[Stored records]
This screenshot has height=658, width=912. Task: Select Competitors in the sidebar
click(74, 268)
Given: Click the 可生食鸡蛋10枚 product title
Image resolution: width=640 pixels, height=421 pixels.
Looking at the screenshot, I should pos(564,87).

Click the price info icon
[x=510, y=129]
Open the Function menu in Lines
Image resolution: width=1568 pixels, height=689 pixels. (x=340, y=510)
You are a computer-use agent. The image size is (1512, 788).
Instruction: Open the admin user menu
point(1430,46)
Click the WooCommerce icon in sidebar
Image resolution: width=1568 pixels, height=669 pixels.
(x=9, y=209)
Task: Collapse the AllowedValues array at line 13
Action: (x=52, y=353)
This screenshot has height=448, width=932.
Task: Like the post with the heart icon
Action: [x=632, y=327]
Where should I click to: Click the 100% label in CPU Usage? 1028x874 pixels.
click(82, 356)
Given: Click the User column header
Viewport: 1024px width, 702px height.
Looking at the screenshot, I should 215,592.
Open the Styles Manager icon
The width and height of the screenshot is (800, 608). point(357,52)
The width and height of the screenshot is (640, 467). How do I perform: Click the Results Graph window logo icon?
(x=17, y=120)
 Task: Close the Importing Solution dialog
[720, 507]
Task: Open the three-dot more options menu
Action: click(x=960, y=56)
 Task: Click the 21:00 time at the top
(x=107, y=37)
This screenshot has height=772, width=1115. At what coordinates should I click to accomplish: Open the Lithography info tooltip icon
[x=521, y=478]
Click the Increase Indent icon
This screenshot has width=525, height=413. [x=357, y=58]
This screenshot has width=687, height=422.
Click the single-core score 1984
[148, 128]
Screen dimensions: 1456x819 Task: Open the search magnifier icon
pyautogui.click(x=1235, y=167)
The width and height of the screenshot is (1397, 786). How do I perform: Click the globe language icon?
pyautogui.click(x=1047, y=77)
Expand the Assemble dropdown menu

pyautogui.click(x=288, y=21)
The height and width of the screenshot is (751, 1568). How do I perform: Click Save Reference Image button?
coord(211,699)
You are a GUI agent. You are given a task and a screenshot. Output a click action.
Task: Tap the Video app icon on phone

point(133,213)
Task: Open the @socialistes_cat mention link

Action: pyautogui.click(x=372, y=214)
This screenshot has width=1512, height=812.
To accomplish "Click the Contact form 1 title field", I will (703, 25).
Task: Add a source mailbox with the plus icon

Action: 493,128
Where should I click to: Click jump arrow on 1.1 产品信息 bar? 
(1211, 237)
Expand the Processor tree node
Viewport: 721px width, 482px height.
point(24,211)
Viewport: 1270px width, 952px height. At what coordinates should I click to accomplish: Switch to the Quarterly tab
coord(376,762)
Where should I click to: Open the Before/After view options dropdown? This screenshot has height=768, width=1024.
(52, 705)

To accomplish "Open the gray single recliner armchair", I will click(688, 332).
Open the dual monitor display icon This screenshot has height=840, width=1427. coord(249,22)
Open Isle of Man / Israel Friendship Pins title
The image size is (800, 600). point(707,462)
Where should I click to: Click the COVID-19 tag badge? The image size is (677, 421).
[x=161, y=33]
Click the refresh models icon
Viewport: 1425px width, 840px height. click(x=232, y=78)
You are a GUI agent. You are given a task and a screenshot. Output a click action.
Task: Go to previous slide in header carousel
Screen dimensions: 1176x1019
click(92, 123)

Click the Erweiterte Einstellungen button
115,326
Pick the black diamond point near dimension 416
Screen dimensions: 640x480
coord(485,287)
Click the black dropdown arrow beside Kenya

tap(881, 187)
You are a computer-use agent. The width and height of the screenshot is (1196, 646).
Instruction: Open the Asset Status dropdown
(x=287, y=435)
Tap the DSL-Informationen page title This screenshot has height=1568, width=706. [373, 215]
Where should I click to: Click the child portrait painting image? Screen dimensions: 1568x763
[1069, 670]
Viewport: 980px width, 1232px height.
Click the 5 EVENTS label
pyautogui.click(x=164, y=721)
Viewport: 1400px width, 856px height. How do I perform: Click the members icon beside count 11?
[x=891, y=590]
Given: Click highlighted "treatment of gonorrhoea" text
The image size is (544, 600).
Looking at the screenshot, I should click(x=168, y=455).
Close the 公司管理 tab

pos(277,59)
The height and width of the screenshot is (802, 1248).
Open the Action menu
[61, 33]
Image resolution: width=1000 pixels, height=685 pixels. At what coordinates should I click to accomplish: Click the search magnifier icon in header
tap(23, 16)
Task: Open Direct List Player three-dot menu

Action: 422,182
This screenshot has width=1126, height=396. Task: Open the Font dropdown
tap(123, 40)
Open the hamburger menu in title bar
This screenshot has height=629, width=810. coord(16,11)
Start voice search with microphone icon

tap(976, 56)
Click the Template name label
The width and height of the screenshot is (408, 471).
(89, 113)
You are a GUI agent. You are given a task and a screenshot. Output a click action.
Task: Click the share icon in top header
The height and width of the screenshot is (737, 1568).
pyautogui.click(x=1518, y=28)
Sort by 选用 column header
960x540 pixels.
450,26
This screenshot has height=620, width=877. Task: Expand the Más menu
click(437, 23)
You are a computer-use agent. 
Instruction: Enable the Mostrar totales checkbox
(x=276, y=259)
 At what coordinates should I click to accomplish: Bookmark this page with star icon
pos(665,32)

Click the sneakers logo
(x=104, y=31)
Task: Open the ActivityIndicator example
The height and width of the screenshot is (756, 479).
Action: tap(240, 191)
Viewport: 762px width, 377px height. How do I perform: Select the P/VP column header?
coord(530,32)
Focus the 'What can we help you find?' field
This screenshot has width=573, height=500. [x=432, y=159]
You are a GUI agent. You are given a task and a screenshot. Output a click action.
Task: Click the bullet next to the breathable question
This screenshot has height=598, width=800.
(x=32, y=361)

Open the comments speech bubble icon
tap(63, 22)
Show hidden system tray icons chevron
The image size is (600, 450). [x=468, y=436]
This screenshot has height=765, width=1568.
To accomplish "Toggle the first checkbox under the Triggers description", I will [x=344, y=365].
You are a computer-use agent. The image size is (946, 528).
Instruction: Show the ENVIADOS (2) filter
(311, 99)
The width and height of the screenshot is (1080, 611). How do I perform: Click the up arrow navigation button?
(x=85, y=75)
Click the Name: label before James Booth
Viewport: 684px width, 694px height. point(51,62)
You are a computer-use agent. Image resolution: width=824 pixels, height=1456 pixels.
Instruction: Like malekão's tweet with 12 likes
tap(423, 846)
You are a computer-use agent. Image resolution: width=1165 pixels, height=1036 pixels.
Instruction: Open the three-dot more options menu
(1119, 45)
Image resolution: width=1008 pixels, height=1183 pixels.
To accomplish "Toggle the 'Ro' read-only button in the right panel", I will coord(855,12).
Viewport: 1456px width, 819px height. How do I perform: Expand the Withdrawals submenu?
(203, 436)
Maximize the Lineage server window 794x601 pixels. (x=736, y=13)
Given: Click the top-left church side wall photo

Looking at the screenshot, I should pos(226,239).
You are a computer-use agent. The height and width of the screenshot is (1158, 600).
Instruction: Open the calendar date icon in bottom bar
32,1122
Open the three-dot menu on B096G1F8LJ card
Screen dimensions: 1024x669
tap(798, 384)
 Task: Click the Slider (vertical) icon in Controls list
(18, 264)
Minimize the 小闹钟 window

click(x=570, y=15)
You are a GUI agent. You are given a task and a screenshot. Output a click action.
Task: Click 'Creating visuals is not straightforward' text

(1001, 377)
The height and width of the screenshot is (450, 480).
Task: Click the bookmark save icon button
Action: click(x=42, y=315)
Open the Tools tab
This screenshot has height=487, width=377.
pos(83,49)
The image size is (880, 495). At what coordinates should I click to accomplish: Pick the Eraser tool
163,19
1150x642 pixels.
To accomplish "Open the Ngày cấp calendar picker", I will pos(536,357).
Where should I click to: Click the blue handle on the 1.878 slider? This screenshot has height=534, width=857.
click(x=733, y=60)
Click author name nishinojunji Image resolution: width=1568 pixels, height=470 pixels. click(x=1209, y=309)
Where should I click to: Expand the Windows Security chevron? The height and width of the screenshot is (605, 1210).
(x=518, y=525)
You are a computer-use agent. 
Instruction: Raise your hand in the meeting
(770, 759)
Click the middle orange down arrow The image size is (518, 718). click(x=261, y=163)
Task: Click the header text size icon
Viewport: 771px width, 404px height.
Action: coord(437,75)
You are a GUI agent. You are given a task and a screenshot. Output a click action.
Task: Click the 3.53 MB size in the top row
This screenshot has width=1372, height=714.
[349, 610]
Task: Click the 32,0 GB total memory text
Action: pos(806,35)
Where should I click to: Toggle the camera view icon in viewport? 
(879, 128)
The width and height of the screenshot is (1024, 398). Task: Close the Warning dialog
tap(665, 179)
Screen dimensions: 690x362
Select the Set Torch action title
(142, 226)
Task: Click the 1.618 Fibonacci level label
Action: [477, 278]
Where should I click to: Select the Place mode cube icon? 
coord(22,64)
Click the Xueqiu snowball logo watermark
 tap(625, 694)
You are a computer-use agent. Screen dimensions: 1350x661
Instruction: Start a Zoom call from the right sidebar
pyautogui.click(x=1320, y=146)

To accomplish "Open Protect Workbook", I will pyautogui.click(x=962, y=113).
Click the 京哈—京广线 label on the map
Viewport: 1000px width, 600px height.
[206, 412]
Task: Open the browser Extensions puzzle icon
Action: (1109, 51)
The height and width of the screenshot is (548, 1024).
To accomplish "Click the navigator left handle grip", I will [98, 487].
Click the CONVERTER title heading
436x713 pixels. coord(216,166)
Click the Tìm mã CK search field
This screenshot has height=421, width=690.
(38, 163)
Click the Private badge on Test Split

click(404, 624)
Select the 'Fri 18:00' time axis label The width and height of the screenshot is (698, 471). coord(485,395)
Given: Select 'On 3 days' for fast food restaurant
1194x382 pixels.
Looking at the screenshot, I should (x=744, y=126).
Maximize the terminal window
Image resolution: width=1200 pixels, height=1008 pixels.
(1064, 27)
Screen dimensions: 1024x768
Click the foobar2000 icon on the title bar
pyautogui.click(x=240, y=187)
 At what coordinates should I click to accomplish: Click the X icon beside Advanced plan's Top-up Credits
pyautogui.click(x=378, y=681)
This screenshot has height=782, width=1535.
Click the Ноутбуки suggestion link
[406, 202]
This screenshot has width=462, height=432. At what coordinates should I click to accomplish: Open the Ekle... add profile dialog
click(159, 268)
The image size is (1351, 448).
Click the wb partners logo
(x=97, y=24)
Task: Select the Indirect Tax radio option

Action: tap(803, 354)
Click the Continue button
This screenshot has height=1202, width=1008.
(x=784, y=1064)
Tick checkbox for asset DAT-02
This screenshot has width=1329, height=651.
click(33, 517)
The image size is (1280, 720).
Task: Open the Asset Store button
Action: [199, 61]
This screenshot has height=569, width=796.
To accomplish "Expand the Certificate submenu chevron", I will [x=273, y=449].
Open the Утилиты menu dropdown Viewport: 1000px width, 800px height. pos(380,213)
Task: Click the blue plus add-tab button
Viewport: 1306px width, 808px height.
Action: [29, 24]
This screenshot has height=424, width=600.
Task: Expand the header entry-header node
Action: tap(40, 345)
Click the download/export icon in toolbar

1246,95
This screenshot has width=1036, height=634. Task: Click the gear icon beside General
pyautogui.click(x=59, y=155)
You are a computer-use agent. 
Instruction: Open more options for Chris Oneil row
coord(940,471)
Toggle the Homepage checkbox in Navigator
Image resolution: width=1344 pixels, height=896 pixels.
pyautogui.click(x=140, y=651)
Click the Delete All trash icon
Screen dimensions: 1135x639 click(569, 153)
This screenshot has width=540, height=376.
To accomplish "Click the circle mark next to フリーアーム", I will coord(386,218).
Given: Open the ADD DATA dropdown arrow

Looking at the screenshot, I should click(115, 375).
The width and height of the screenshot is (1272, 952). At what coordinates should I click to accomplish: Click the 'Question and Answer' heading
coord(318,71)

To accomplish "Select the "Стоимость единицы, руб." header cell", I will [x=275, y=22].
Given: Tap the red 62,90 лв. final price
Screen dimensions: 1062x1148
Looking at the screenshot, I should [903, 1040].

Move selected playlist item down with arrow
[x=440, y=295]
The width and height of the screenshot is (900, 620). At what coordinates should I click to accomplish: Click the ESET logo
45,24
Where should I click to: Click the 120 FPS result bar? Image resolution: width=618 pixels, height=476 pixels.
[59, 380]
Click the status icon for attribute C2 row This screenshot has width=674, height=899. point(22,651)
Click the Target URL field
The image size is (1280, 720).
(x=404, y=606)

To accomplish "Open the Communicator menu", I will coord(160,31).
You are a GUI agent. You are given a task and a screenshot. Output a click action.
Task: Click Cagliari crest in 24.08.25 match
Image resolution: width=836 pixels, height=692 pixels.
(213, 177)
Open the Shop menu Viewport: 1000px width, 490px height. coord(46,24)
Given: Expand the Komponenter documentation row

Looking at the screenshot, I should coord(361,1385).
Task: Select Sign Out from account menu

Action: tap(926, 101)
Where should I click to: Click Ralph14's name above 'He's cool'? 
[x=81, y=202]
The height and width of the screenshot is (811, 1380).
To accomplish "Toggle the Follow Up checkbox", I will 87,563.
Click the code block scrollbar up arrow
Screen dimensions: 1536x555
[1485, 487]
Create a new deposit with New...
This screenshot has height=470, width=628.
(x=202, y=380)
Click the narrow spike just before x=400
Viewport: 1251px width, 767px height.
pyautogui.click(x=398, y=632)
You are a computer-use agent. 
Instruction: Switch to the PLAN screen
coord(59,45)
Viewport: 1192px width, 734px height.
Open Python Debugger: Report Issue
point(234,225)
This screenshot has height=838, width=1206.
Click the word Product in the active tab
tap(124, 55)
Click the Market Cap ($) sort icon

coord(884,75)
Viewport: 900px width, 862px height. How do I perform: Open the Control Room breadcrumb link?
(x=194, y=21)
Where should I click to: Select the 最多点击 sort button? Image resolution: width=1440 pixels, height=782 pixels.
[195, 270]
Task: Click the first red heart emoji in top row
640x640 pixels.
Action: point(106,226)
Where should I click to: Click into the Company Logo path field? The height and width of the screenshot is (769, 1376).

#### What you are asked to do
Write out, word for word, every line from the one containing "Instruction: Switch to the PLAN screen" through the last line of the records above.

#### Problem solution
Instruction: Switch to the PLAN screen
coord(59,45)
Viewport: 1192px width, 734px height.
Open Python Debugger: Report Issue
point(234,225)
This screenshot has height=838, width=1206.
Click the word Product in the active tab
tap(124, 55)
Click the Market Cap ($) sort icon

coord(884,75)
Viewport: 900px width, 862px height. How do I perform: Open the Control Room breadcrumb link?
(x=194, y=21)
Where should I click to: Select the 最多点击 sort button? Image resolution: width=1440 pixels, height=782 pixels.
[195, 270]
Task: Click the first red heart emoji in top row
640x640 pixels.
Action: point(106,226)
Where should I click to: Click into the Company Logo path field? The height and width of the screenshot is (769, 1376).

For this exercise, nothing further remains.